The Indian Government has taken control of shadow lender Infrastructure Leasing & Financial Services (IL&FS) over fears that its massive debt defaults would destabilise the financial system.
Authorities worried of a failure similar to Lehman Brothers in 2008, which kicked off the GFC, when the 30-year-old IL&FS defaulted on debt repayments in August and September.
The shock waves from that saw investors pull out of managed funds which had invested in infrastructure debt. In turn, the debt market slide then transferred to the equity market, sparking a sell off in financial stocks.
The National Company Law Tribunal has ordered the board of directors be replaced at the company, which has debt of 910 billion rupee ($A17.27 billion).

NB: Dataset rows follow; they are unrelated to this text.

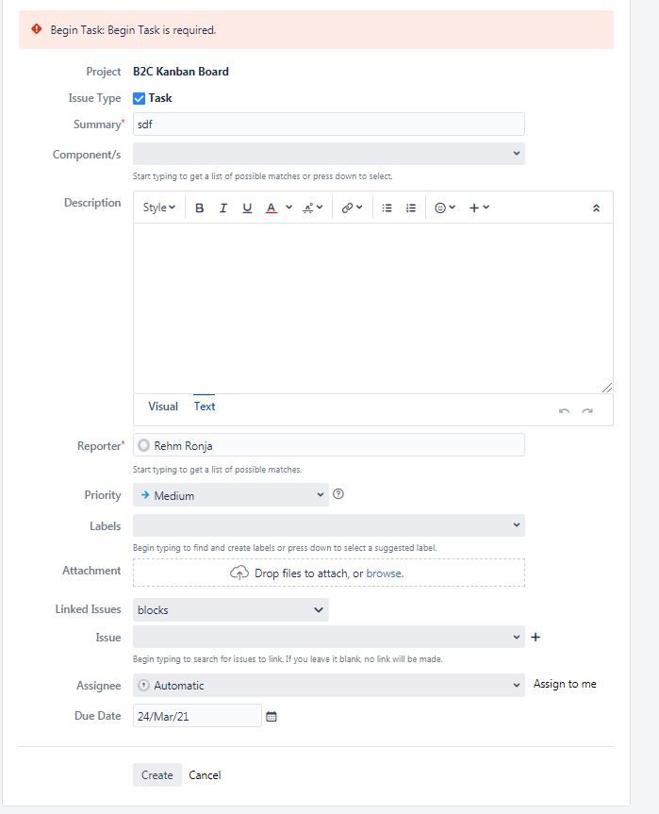The height and width of the screenshot is (814, 659).
Task: Open the emoji picker in the editor toolbar
Action: [439, 208]
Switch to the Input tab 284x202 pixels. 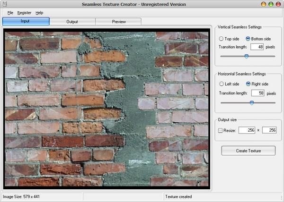[26, 21]
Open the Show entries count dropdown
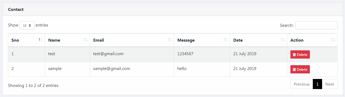The height and width of the screenshot is (97, 345). tap(27, 25)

Among the replacements are Uday Kotak, India’s wealthiest banker, and G.C. Chaturvedi, chairman of ICICI, the second largest bank in India.
The central government says it will also take steps to ensure infrastructure and other sectors of the economy continue to get financial resources to maintain the growth momentum of the Indian economy.
“The restoration of confidence of the money, debt and capital markets, the banks and financial institutions in the credibility and financial solvency of the IL&FS Group is of utmost importance for the financial stability of capital and financial markets,” it says.
Infrastructure Leasing & Financial Services had been one of the biggest financiers of infrastructure projects in India.
Its shareholders include Japan’s Orix Corp, Abu Dhabi Investment Authority and Housing Development Finance Corp, and Life Insurance Corp. of India, the country’s largest life insurer.
The central government says it is looking at asset sales, restructuring of some liabilities and a fresh infusion of funds by investors and lenders.
The underlying cause of defaults was said to be “stalled projects” and “wrong decisions” taken before 2014.
“The confidence of the financial market in the credibility of the IL&FS management and the company needs to be restored,” the government said in a statement.
An official investigation found the company had negative cash flows while continuing to pay dividends and “huge” managerial pay.
A Serious Fraud Investigation Office investigation has been ordered.